---- Data provided

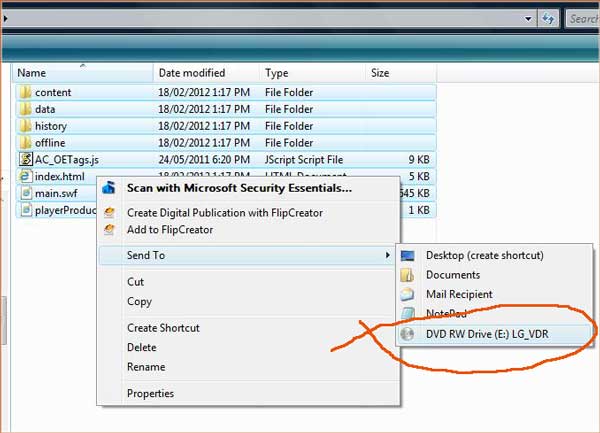Select Add to FlipCreator menu entry
600x433 pixels.
click(x=169, y=230)
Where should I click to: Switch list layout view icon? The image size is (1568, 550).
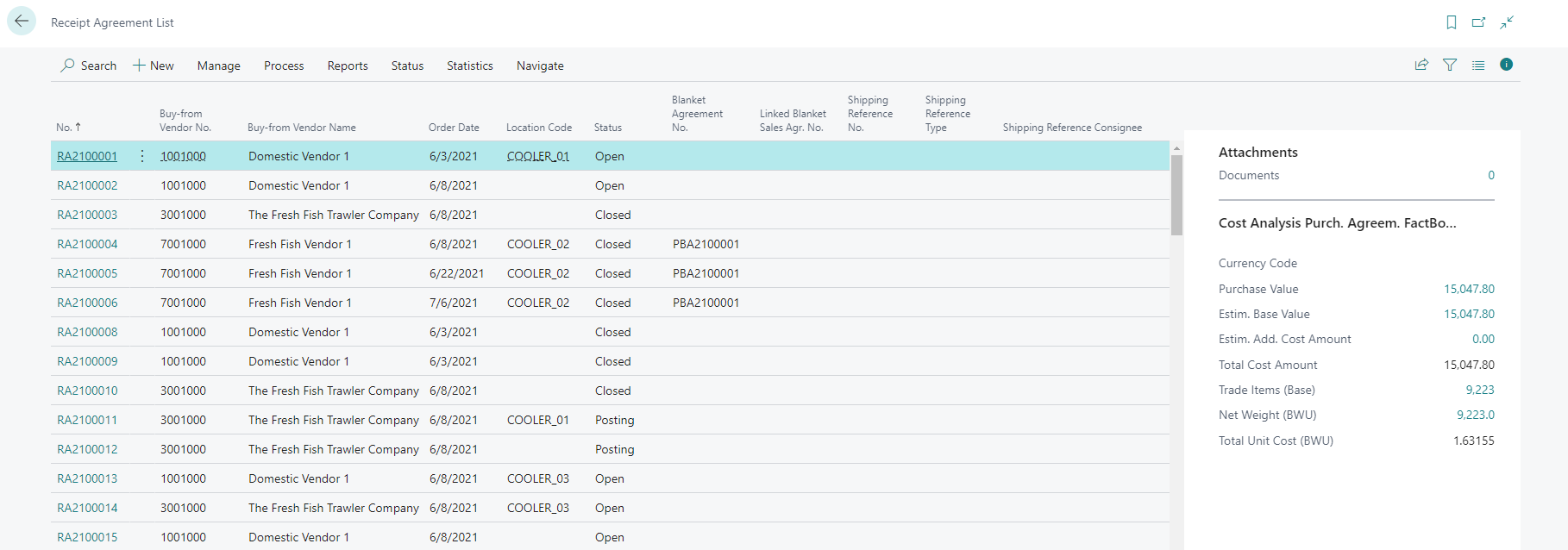[1478, 65]
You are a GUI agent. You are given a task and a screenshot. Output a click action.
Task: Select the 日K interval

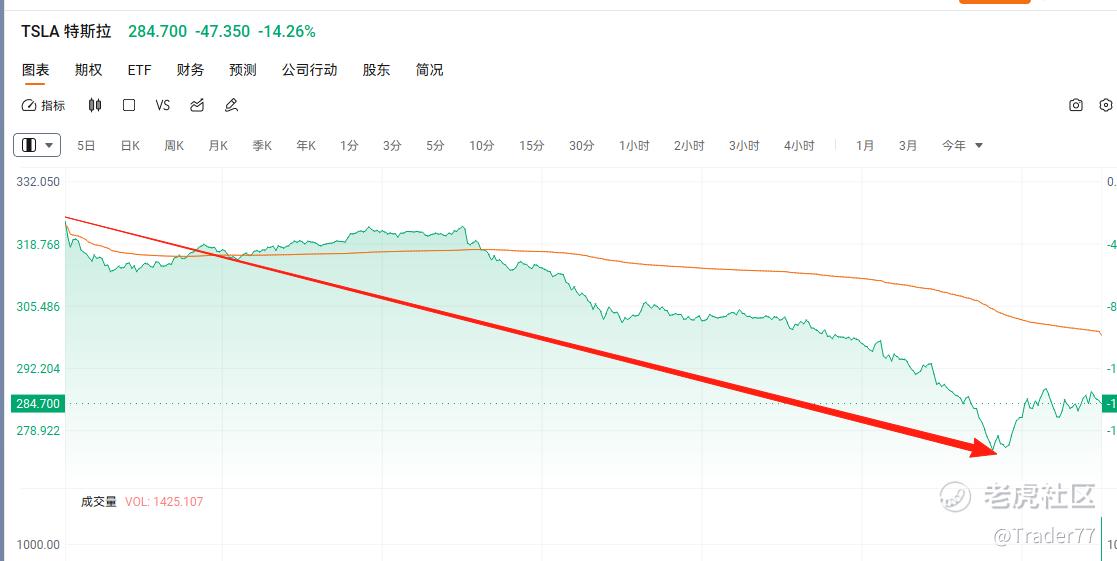pyautogui.click(x=130, y=145)
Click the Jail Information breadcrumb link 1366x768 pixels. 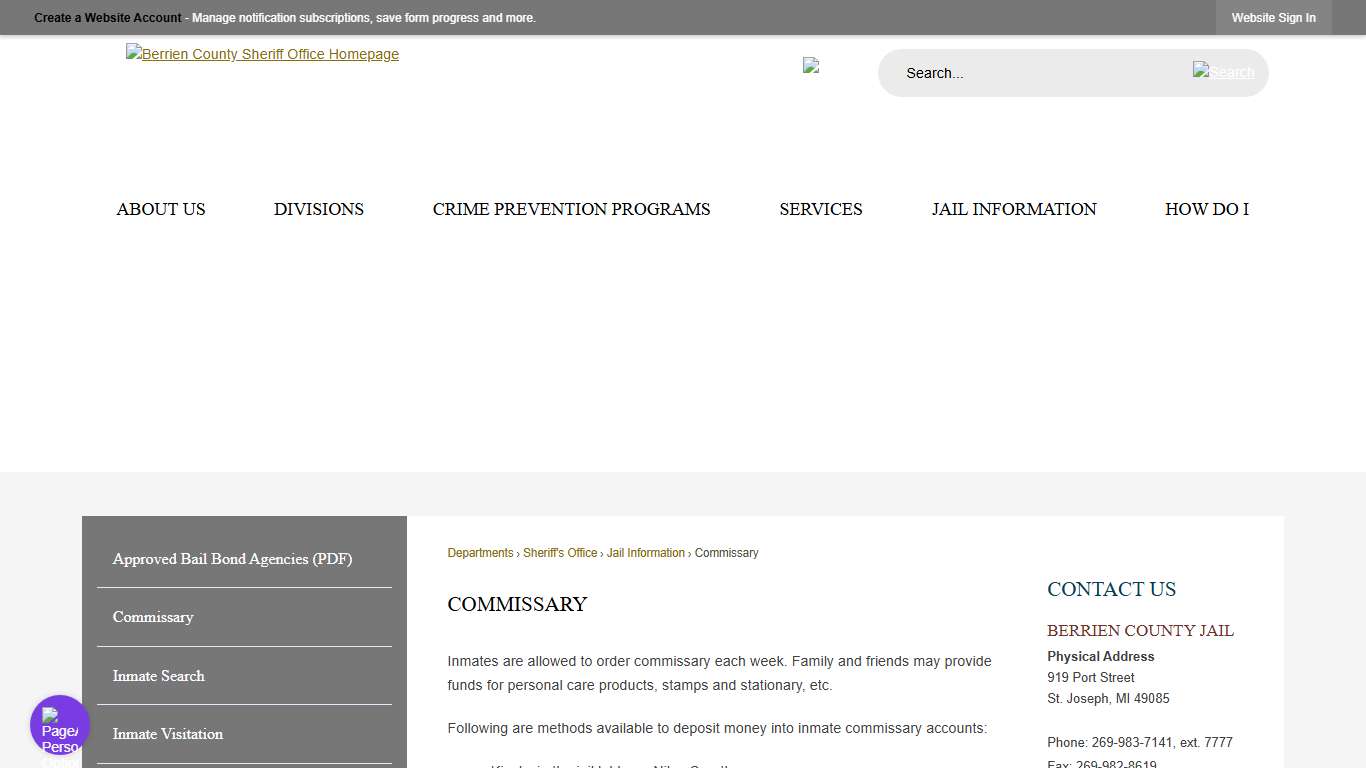pyautogui.click(x=646, y=553)
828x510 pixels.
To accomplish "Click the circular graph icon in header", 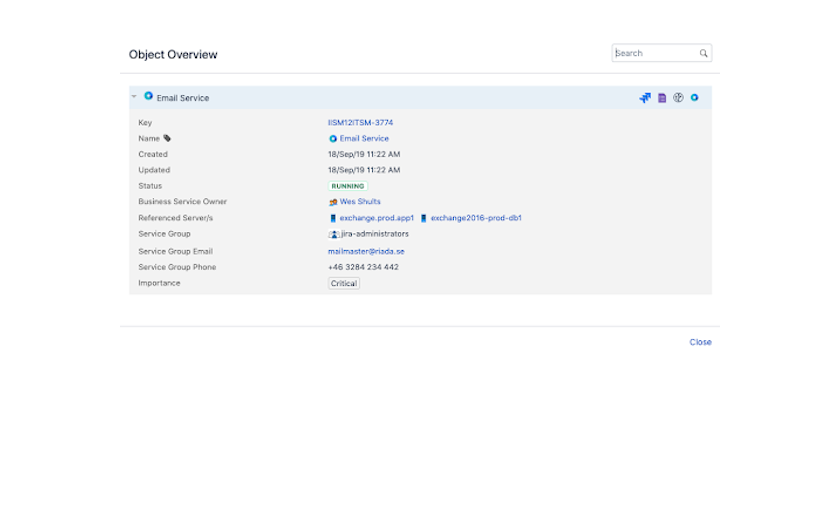I will tap(678, 98).
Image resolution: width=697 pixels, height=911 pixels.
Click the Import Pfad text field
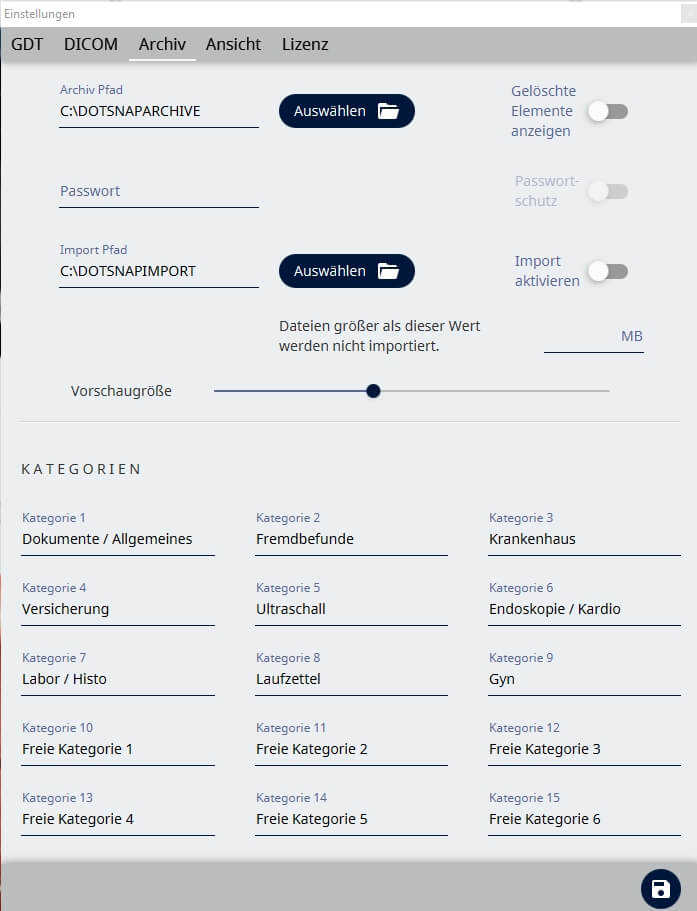tap(159, 271)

--------

What to do – Reproduce the lines from the line containing "Image resolution: width=697" through the end of the records above, exactly and inclusively, omitting pictures.

Result for this task –
Image resolution: width=697 pixels, height=911 pixels.
Click the Import Pfad text field
tap(159, 271)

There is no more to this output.